Start of Block
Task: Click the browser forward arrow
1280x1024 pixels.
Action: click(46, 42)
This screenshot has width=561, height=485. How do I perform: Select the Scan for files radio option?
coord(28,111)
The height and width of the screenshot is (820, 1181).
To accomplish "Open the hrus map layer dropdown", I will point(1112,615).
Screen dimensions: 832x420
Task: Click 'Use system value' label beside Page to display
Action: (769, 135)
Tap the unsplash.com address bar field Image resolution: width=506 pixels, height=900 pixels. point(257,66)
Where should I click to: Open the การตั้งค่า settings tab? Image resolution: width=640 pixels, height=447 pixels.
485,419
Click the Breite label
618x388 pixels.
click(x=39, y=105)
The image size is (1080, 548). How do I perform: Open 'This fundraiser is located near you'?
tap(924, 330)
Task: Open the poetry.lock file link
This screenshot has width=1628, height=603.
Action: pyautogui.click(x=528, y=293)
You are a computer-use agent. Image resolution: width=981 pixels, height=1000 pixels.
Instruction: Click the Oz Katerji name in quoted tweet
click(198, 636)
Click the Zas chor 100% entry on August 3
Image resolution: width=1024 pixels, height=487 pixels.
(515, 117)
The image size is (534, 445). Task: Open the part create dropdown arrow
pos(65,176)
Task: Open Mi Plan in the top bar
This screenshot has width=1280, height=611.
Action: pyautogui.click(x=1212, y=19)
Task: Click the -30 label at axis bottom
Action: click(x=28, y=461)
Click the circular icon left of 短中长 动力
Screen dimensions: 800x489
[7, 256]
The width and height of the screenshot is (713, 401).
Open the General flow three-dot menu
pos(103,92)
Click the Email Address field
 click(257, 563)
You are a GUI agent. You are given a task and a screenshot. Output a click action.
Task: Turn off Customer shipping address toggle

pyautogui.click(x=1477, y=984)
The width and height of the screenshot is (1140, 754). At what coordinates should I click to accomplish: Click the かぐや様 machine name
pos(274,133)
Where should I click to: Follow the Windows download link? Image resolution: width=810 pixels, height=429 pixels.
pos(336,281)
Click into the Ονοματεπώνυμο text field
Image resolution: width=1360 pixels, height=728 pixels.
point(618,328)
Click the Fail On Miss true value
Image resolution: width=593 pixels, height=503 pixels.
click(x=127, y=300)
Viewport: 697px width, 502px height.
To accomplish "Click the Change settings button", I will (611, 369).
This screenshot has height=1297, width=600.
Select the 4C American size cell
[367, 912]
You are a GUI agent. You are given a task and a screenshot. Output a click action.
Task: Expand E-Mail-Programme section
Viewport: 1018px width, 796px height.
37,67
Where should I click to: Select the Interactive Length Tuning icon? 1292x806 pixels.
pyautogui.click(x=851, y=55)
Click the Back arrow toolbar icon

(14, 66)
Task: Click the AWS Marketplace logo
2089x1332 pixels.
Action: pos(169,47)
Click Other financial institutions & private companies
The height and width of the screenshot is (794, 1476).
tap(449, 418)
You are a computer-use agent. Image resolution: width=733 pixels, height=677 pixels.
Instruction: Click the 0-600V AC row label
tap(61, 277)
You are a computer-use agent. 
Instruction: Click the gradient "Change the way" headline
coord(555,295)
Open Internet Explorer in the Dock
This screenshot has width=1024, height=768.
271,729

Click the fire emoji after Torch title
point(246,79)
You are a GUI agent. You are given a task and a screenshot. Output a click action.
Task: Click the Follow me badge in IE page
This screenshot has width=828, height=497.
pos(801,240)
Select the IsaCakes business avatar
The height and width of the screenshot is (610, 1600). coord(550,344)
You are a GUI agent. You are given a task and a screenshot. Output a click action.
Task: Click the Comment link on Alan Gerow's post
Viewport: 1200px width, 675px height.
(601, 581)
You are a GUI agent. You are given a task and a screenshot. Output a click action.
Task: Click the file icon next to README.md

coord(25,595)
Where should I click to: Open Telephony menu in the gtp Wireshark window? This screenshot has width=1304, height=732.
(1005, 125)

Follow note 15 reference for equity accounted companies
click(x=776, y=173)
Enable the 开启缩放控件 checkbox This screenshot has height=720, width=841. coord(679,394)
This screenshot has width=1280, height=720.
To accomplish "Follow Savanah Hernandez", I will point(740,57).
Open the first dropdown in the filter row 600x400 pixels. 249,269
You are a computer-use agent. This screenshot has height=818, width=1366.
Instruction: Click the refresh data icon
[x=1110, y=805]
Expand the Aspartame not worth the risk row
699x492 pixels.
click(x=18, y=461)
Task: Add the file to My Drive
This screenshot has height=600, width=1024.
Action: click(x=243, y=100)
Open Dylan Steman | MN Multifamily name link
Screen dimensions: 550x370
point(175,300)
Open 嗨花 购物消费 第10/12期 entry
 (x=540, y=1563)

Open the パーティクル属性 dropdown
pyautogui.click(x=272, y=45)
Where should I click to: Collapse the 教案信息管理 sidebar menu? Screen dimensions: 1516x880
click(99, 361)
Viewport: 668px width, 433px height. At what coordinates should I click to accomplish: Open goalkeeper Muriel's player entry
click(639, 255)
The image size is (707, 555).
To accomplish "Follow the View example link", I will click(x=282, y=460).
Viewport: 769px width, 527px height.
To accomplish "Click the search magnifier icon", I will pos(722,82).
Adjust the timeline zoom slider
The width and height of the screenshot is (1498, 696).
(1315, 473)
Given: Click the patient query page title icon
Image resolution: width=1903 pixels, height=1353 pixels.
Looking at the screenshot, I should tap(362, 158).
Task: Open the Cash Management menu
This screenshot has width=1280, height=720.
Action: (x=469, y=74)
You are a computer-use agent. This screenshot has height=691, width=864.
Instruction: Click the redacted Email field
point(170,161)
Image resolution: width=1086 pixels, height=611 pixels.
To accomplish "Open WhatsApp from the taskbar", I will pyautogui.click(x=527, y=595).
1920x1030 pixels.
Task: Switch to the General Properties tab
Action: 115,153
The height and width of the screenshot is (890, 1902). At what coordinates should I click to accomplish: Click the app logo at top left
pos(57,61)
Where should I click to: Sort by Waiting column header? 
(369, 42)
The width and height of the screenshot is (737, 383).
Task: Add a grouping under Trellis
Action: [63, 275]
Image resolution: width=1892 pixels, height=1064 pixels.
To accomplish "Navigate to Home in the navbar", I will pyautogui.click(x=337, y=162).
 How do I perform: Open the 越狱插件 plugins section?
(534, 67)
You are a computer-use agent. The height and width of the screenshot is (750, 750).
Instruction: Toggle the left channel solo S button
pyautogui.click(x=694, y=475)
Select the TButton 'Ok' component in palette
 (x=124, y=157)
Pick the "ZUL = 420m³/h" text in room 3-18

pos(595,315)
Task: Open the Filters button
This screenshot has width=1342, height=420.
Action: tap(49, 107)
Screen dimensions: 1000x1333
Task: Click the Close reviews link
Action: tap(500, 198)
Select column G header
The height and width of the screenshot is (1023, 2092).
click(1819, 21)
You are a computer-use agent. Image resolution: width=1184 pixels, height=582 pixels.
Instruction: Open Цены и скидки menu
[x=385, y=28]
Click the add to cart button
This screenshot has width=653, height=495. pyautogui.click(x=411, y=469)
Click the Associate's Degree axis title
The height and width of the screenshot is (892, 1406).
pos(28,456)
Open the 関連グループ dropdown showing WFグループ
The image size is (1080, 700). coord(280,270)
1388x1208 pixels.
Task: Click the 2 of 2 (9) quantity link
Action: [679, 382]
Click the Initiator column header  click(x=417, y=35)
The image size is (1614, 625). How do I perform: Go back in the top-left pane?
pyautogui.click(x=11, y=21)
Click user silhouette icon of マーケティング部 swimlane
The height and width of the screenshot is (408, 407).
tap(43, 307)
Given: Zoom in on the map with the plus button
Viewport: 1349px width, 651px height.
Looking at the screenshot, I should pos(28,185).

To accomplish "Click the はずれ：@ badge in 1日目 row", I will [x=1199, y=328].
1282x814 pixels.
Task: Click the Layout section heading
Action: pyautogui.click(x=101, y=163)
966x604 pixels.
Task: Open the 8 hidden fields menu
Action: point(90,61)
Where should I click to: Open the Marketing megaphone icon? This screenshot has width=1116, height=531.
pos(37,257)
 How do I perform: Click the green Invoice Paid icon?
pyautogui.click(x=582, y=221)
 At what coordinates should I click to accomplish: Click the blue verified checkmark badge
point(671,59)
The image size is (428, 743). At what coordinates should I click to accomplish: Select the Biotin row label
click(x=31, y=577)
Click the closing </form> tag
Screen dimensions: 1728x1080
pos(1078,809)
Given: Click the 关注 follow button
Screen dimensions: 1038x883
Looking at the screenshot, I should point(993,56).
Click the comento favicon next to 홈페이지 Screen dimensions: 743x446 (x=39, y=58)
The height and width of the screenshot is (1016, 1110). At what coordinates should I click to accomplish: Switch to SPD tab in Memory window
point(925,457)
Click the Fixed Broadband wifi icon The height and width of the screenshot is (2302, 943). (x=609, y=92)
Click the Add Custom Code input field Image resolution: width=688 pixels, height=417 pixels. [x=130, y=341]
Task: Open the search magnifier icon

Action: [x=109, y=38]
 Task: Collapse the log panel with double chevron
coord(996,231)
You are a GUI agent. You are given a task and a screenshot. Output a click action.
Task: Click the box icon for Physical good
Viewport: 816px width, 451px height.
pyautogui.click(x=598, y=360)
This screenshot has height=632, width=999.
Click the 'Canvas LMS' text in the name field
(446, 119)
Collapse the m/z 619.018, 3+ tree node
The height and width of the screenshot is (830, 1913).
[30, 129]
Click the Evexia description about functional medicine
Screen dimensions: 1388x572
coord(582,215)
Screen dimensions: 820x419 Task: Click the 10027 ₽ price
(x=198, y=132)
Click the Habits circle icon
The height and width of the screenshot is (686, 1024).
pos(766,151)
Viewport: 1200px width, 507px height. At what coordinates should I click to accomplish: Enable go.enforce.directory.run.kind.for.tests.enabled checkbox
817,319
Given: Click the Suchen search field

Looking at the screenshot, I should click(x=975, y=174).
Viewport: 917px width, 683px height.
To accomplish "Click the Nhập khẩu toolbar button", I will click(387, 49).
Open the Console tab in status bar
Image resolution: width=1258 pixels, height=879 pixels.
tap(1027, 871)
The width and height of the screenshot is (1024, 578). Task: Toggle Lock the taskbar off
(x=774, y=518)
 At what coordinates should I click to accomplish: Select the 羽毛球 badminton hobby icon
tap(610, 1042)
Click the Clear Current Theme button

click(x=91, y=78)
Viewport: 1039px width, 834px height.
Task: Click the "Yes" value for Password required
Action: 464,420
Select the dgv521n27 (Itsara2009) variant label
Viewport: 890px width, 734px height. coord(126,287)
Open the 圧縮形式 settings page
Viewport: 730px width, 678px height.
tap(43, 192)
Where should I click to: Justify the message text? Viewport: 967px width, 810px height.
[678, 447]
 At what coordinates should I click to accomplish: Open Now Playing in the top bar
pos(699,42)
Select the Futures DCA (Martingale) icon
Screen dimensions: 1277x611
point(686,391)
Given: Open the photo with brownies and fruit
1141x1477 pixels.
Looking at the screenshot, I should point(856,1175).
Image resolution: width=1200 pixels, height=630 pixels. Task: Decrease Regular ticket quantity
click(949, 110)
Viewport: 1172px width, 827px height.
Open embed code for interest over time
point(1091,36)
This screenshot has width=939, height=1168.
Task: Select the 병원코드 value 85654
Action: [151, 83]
End of Block
→ **YOUR INSTRUCTIONS**:
Return, exactly, the lines from the first line of the records above to the line containing "Task: Open Mi Plan in the top bar", both included.

→ **TASK RESPONSE**:
Task: Click the browser forward arrow
1280x1024 pixels.
Action: click(46, 42)
This screenshot has width=561, height=485. How do I perform: Select the Scan for files radio option?
coord(28,111)
The height and width of the screenshot is (820, 1181).
To accomplish "Open the hrus map layer dropdown", I will point(1112,615).
Screen dimensions: 832x420
Task: Click 'Use system value' label beside Page to display
Action: (769, 135)
Tap the unsplash.com address bar field Image resolution: width=506 pixels, height=900 pixels. point(257,66)
Where should I click to: Open the การตั้งค่า settings tab? Image resolution: width=640 pixels, height=447 pixels.
485,419
Click the Breite label
618x388 pixels.
click(x=39, y=105)
The image size is (1080, 548). How do I perform: Open 'This fundraiser is located near you'?
tap(924, 330)
Task: Open the poetry.lock file link
This screenshot has width=1628, height=603.
Action: pyautogui.click(x=528, y=293)
You are a computer-use agent. Image resolution: width=981 pixels, height=1000 pixels.
Instruction: Click the Oz Katerji name in quoted tweet
click(198, 636)
Click the Zas chor 100% entry on August 3
Image resolution: width=1024 pixels, height=487 pixels.
(515, 117)
The image size is (534, 445). Task: Open the part create dropdown arrow
pos(65,176)
Task: Open Mi Plan in the top bar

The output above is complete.